* Problem requirements:
Copy all of the entries that follow, exactly.

* Dataset excerpts:
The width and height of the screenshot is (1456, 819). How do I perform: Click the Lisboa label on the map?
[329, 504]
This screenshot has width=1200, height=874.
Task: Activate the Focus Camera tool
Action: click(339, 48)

* Result:
The width and height of the screenshot is (1456, 819). How do I perform: Click the Lisboa label on the map?
[329, 504]
This screenshot has width=1200, height=874.
Task: Activate the Focus Camera tool
Action: click(339, 48)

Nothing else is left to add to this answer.